Options Panel

Options Panel

The Options Panel is a GUI panel allowing users to select options affecting the details of feature extraction. This panel is divided into two sections. The left section allows users to select the web service(s) to submit queries to and to set query preferences that affect the types and numbers of hits returned by queries. The right section allows users to set the details of how final feature values will be calculated from raw hit counts and which reports will be displayed in the Results Panel after feature extraction is complete. A screenshot of the Options Panel is shown in Figure 1.

Figure 1: A screenshot of the Options Panel showing default settings.

This section of the manual is divided into seven sections, one for each of the seven sections of the Options Panel interface:

1) WEB SERVICES TO SEARCH

The options in this section allow the user to control which web services to submit queries to. Passwords to use the services may also be entered here, if appropriate.

Although multiple web services may be selected, this will increase the duration of feature extraction compared to only using one web service. The hit counts for each selected web service are combined during final feature calculation. The limitations of each web service are described in the Hints and Suggestions section of this manual.

It may be useful for those with software development backgrounds to implement additional web services, as described in the Extending the Software section of this manual.

The specific options in this section are as follows:

Yahoo!: Whether queries are to be submitted to the Yahoo! REST-like Web Search web services. The Yahoo! Application Key is hard coded into jWebMiner because Yahoo!'s quota is 5000 queries per day per source IP address, so multiple users will not reduce the quota available to each user.
Google: Whether queries are to be submitted to the Google SOAP web services. A Google distributed License Key must be entered in the License key field for Google to be accessed. This key is not hard coded into jWebMiner because Google imposes a limit of 1000 queries per day with a particular key, regardless of source IP address, so each user needs their own key to avoid reducing the quota available to other users.

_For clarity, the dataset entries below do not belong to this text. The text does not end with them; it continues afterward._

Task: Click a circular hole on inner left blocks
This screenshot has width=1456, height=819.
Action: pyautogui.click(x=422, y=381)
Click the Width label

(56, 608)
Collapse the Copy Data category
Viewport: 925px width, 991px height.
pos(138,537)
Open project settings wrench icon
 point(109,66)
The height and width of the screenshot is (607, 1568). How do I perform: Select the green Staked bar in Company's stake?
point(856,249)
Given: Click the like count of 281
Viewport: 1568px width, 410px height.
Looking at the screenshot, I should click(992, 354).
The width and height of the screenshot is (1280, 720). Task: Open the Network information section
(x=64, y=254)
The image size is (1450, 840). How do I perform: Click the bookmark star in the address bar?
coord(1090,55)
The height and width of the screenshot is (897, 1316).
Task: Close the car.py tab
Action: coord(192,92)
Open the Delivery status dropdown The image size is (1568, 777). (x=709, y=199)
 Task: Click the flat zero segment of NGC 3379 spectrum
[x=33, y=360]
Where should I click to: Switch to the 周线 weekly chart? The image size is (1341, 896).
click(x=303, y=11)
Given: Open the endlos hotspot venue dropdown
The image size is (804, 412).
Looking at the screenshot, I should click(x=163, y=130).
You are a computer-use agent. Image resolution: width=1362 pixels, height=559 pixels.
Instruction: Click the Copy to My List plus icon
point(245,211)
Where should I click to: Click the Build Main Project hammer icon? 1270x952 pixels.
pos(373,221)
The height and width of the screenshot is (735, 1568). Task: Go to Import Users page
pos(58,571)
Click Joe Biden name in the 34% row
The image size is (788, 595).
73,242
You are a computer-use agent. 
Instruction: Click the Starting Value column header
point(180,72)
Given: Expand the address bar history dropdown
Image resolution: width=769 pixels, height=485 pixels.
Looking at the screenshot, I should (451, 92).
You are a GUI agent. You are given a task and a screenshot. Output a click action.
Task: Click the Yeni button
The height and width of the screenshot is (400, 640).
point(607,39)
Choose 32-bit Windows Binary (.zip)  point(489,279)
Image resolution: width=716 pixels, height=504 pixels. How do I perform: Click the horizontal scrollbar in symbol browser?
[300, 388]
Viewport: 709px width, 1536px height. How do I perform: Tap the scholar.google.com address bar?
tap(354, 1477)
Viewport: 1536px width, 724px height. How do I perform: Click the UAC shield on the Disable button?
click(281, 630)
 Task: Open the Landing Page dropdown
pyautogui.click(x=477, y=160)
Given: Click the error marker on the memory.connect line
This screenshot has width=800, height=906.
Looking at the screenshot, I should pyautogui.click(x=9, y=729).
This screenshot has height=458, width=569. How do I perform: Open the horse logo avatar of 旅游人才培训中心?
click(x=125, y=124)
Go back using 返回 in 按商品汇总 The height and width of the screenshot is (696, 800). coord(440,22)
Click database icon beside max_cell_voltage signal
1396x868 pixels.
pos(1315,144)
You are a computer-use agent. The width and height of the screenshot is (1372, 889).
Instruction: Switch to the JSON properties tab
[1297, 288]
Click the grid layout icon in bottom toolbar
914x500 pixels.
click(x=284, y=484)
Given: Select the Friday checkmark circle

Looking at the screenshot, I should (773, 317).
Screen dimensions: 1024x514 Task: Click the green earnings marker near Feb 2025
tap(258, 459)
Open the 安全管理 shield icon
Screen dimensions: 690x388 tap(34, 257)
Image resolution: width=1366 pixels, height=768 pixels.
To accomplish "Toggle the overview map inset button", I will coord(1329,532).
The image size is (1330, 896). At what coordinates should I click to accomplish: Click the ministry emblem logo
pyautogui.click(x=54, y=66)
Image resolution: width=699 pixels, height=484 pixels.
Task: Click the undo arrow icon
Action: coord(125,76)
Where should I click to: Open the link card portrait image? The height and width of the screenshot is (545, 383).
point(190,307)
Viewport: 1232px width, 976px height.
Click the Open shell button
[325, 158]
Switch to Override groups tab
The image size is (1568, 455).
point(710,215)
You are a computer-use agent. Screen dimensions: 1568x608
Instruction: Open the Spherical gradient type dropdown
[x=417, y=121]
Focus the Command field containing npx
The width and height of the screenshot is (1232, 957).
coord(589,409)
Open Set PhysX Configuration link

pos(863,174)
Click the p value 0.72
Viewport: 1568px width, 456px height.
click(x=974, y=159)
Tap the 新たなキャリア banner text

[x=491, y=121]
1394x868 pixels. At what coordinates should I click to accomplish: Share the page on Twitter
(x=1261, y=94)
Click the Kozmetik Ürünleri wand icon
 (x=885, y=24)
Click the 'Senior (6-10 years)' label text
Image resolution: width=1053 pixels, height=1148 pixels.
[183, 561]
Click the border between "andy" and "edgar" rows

2) GENERAL SEARCH SETTINGS

The options in this section allow the user to control miscellaneous settings influencing how searches are performed and what types of results are returned.

It is in general best for users to leave these preferences as they are unless they are expert users. This is because these controls can have significant effect on returned hit counts and because not all of these options are supported by all web services.

The specific options in this section are as follows:

Treat strings literally: Whether all search queries should be literal searches (e.g. for the query "heavy metal" sites must have the two words adjacent if they are to be considered a hit if the search is literal). This is also sometimes known as an exact search or a phrase search.
Perform search as OR instead of AND: Whether search queries need only contain one of the specified query words in order to result in a hit. If this is set to true, then only one of the query words must be present. If this is set to false, then all of them must be present (although not necessarily in the specified order, unless the Treat strings literally checkbox is selected). It is recommended that the user leave this box unchecked.
Include non-matching similar hits: Whether results returned by search queries may include hits that do not contain one or more of the specified query words but do contain terms very similar to them (e.g. alternative spellings).
Suppress similar hits: Whether to suppress similar hits when reporting results. Similar in this context means either sites with identical titles and/or descriptions, or multiple hits from the same host.
Suppress adult content: Whether to suppress hits that are classified as containing adult content by the search service in question.

3) LANGUAGE, REGIONAL AND FILE TYPE FILTERS

The options in this section allow the user to control filters (of a different type than those in the Required Filter Words Panel and Excluded Filter Terms Panel) that limit the types of hits that can be returned. The geographical region that searches are performed in can also be specified. These options must be chosen from the available options in the provided combo boxes. A choice of "No Limitations" means that the corresponding filter is not applied.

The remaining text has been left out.